*Exercise task*:
Could you render the rows as a JSON list of strings, starting at the line that contains "Click led_hw_config struct" and ending with the last row, with one string per line and blank lines left out?

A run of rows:
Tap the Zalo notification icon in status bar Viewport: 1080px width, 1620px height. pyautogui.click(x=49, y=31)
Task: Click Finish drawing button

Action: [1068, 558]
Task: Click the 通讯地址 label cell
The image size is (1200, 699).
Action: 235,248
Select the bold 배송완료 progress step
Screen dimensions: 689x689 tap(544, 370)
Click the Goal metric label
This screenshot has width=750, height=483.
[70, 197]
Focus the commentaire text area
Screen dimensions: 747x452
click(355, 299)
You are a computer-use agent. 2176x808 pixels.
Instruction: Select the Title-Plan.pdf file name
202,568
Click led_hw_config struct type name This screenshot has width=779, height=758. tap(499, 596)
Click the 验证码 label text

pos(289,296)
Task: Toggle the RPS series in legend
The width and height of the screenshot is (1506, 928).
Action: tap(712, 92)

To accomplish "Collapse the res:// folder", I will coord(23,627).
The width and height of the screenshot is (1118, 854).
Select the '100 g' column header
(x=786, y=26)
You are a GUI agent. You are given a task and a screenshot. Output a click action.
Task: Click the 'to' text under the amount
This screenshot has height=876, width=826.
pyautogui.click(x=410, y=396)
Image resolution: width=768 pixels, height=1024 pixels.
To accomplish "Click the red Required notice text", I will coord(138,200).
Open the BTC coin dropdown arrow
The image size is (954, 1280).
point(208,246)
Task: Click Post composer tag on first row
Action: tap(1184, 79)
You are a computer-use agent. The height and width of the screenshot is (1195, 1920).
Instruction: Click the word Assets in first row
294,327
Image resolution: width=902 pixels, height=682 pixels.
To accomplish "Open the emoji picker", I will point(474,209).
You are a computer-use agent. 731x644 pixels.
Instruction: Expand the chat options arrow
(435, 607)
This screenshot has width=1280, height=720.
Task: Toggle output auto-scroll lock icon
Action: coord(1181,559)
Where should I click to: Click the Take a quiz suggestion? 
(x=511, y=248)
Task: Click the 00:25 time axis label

*In response*:
[
  "Click led_hw_config struct type name This screenshot has width=779, height=758. tap(499, 596)",
  "Click the 验证码 label text",
  "pos(289,296)",
  "Task: Toggle the RPS series in legend",
  "The width and height of the screenshot is (1506, 928).",
  "Action: tap(712, 92)",
  "To accomplish \"Collapse the res:// folder\", I will coord(23,627).",
  "The width and height of the screenshot is (1118, 854).",
  "Select the '100 g' column header",
  "(x=786, y=26)",
  "You are a GUI agent. You are given a task and a screenshot. Output a click action.",
  "Task: Click the 'to' text under the amount",
  "This screenshot has height=876, width=826.",
  "pyautogui.click(x=410, y=396)",
  "Image resolution: width=768 pixels, height=1024 pixels.",
  "To accomplish \"Click the red Required notice text\", I will coord(138,200).",
  "Open the BTC coin dropdown arrow",
  "The image size is (954, 1280).",
  "point(208,246)",
  "Task: Click Post composer tag on first row",
  "Action: tap(1184, 79)",
  "You are a computer-use agent. The height and width of the screenshot is (1195, 1920).",
  "Instruction: Click the word Assets in first row",
  "294,327",
  "Image resolution: width=902 pixels, height=682 pixels.",
  "To accomplish \"Open the emoji picker\", I will point(474,209).",
  "You are a computer-use agent. 731x644 pixels.",
  "Instruction: Expand the chat options arrow",
  "(435, 607)",
  "This screenshot has width=1280, height=720.",
  "Task: Toggle output auto-scroll lock icon",
  "Action: coord(1181,559)",
  "Where should I click to: Click the Take a quiz suggestion? ",
  "(x=511, y=248)",
  "Task: Click the 00:25 time axis label"
]